-- Start of Text segment --

Heartbeat: broadcast or point to point

Steve Underwood steveu@netpage.com.hk
Wed, 31 Mar 1999 09:01:41 +0000


> Alan Robertson wrote:
> > > I think udp broadcasts are sufficient for my implementation because I
> > > only act if five in sequence go missing, so it's not critical if a
> > > packet or two get lost.
> >
> > That may be sufficient for your particular application, but for some
> > applications, 5 seconds downtime without knowing it is a long time.  It
> > would be nice if we could do something which could be tuned to other
> > applications.

You need to be very careful about over enthusiastic fail-overs. I've had trouble
before trying to get a really fast decision about a failed element in a system,
when those elements are subject to variable loading. Servers twiddling their
thumbs waiting for their big moment have no loading issues. The ones they are
monitoring may. You can get trouble with fail-overs occurring only because the
live server suffered a short term high load, which delayed its heartbeats. This
is part of the key problem in HA and redundant systems - it can be easy to handle
the good and bad system modules, but very difficult to handle the quirky and
intermittent ones.

I agree that 5 seconds can be a long time. The first redundant system I had to
design had to fail-over in 20ms. That was practical because the units were
performing sets of well defined axis transformations every 20ms. The load was
totally predictable, and detecting a failure by some negotiation at the end of
each 20ms cycle did the trick. I doubt a generic solution to fast stable
changeover is practical without custom hardware.

Steve

-- End of Text segment --

* [Problems to solve]
• A. Copy the heartbeat post from "Heartbeat: broadcast or" to "two get lost.", renaming "udp" as "multicast" throughout.
• B. According to the heartbeat post, how fast did the writer's first redundant system have to fail over?
Work only from the heartbeat post, with nothing outside it.

-- Start of Data shown --

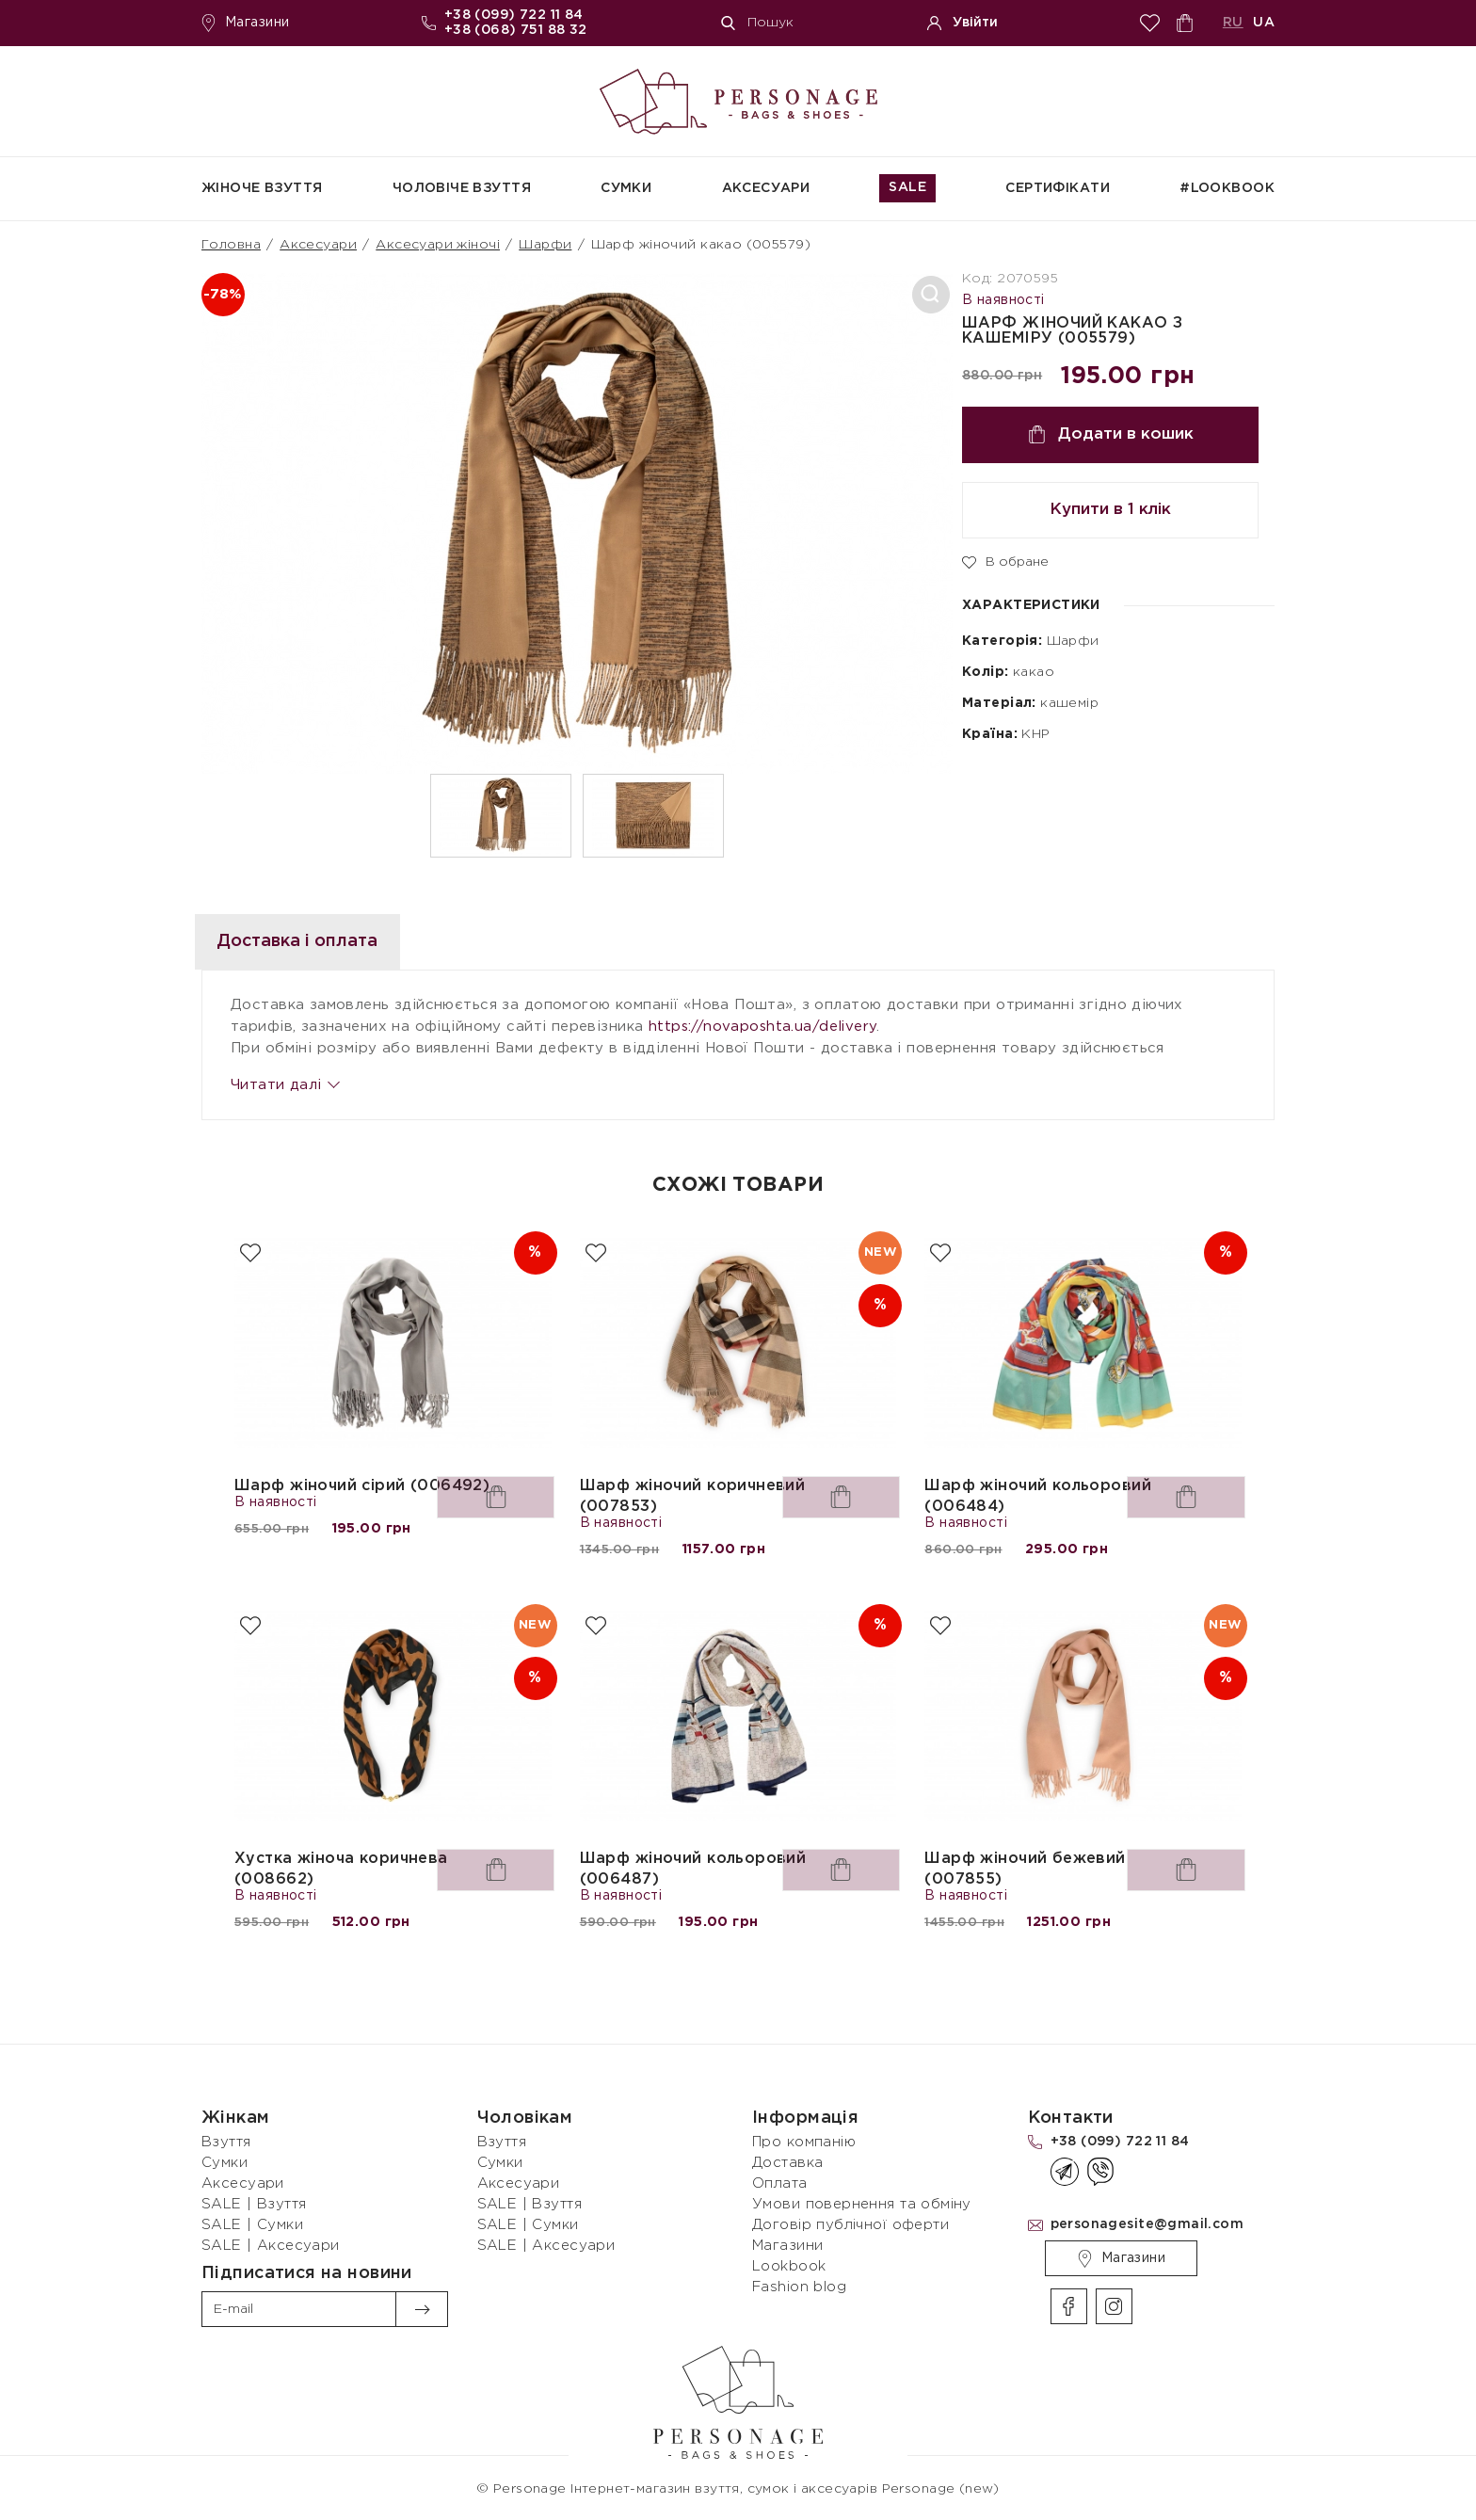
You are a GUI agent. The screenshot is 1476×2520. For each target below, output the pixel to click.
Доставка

-- End of Data shown --

* [The solutions]
• A.
Heartbeat: broadcast or point to point

Steve Underwood steveu@netpage.com.hk
Wed, 31 Mar 1999 09:01:41 +0000


> Alan Robertson wrote:
> > > I think multicast broadcasts are sufficient for my implementation because I
> > > only act if five in sequence go missing, so it's not critical if a
> > > packet or two get lost.

• B. In 20ms.